When the pandemic struck last year, it did not give businesses time to adapt to the situation. Business leaders and owners put their best foot forward and tried to make the necessary changes in managing and running operations optimally. It was a period of uncertainty and haphazardness. Additionally, technical equipment had to be shipped. Moreover, the working configurations had to be altered, and cloud infrastructure had to be maximized to allow efficient working. As the curve has lately flattened worldwide, project managers and companies, in general, are trying to re-evaluate their ‘whys’ and ‘hows’ to make a relevant and comprehensive shift in their work culture. In his article, James Elliott talks about different ways to adapt cultural changes in projects and how it will help your company in the long run.
The ability to change is on every successful business owner’s list. When it comes to cultural change projects, the resistance to make changes increases manifold and is totally understandable. When changes are made, it fundamentally modifies the work culture and might concern many people that enjoyed the previous way of handling the work. One of the most efficient ways to combat obstruction to change is establishing transparent communication. Express ideas freely and encourage the stakeholders, employees, and managers to contribute as much as they can.

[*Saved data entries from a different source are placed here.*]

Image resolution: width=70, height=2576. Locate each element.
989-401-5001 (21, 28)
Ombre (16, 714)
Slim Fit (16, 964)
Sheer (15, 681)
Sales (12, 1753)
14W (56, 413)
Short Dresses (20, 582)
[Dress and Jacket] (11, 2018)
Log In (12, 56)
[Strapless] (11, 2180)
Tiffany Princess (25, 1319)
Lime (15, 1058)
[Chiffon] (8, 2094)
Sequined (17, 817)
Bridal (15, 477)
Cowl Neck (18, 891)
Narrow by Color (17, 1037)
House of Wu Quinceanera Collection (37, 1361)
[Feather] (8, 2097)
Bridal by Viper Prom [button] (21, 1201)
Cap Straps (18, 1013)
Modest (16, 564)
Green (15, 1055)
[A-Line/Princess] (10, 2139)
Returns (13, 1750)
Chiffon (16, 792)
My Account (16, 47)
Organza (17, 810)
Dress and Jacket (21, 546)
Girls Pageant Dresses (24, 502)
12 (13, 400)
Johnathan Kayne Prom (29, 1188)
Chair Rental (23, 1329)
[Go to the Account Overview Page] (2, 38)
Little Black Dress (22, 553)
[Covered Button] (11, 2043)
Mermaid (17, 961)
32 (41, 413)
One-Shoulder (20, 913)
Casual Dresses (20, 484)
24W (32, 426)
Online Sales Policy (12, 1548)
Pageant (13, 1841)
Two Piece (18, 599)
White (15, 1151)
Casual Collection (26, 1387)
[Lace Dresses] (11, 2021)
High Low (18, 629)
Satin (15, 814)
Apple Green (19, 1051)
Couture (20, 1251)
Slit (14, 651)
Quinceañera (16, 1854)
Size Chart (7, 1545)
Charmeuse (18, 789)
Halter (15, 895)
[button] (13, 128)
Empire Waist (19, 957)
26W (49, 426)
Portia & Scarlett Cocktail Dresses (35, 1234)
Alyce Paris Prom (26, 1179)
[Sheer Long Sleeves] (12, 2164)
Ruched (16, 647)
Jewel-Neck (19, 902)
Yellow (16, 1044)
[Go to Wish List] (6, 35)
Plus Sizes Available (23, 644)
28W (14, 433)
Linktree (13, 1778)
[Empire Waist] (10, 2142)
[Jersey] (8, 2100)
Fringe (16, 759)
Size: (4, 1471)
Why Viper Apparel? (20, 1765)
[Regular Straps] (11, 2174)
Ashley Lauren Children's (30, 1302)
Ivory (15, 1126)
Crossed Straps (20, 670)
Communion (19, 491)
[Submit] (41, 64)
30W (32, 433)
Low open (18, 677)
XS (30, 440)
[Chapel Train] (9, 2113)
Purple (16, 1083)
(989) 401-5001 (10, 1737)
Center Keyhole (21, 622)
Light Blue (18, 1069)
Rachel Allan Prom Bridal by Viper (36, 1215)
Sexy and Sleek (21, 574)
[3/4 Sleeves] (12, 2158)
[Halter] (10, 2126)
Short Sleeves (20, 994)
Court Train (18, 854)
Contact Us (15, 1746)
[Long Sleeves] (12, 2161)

When you make cultural changes to an enterprise, some of the changes might take time to get accustomed to. There is always a desire to go back to the previous working model that was more convenient and familiar. It is essential to understand why changes were made in the first place and how they would benefit the individuals and the enterprise in general. Frustration and inefficiency might get the better of you for the first few days, but once you decide to be firm and consistent, the situation certainly improves.